Fig. 4.. The HNH active site conformation in state II.

(a) Left: Close-up view of the active site of the HNH domain in state II (pink) with the corresponding cryo-EM map (blue mesh) superposed. A putative metal ion position is marked with green asterisk. Right: Schematic representation of the state II HNH active site. Putative Mg²⁺ ion, water molecules and their interactions are colored grey. Observed H-bonds are blue dashed lines, while red dashed lines designate putative interactions between Cas9 side chains and unmodeled Mg²⁺. Distances between coordinating Cas9 residues and the proposed Mg²⁺ion location are shown in Å. (b) The active site of the homing endonuclease I, HmuI (PDB ID 1U3E) . (c) The active site of the HNH domain from A. naeslundii Cas9 (PDB ID 4OGE) . In (a, left), (b) and (c), catalytic residues and reaction products are shown as pink and blue sticks, respectively, and hydrogen bonds, both observed and putative, are shown as dashed lines. In panels b and c, purple, green and red spheres are Mn²⁺, Mg²⁺ and water molecules, respectively.

Fig. 5.. Proposed mechanism for the concerted series of domain movements involved in Cas9-mediated DNA cleavage.
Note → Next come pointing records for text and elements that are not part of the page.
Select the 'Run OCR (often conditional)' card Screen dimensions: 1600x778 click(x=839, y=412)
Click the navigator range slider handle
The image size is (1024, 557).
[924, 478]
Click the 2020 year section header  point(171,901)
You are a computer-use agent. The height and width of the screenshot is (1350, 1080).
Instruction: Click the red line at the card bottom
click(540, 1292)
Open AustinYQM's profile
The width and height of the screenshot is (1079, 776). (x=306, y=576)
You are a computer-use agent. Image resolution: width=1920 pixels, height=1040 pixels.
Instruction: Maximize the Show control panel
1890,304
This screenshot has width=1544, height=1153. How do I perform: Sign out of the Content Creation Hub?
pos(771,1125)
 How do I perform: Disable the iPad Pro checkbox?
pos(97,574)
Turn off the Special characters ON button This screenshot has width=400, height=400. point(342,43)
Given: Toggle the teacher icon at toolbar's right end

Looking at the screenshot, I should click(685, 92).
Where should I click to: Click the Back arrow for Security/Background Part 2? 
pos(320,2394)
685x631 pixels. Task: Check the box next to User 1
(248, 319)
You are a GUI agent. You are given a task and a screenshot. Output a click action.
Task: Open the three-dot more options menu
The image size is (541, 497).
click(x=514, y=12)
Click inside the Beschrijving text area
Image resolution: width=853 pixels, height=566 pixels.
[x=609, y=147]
The binding of sgRNA to apo-Cas9 induces major domain rearrangements and formation of the binary complex. In the presence of dsDNA and Mg²⁺, the “checkpoint” conformation (State I) is formed. Target strand base-pairs with NTS and runs parallel to sgRNA, HNH adopts an inactive conformation, and the distal DNA duplex is short. Upon activation, HNH rotates and swings (arrows indicate possible routes) towards the cleavage site in TS. This is accompanied by REC2 disorder, ordering of REC3 loops that bind to the distal PAM, and interactions between RuvC and the longer distal DNA duplex. During catalysis, the HNH and RuvC active sites (scissors) cleave the TS and NTS, respectively. After cleavage, HNH remains bound to products, whereas the RuvC active site is near the cleaved NTS. This arrangement is captured in the “post-catalytic” complex (State II). In the “product” complex (State III), HNH dissociates from the cleaved TS and becomes disordered, REC2 is ordered and adopts its State I conformation, while interactions between REC3, RuvC and nucleic acids persist. Apo-Cas9 and Cas9-sgRNA are based on PDB ID 4CMP and 4ZT0 , respectively.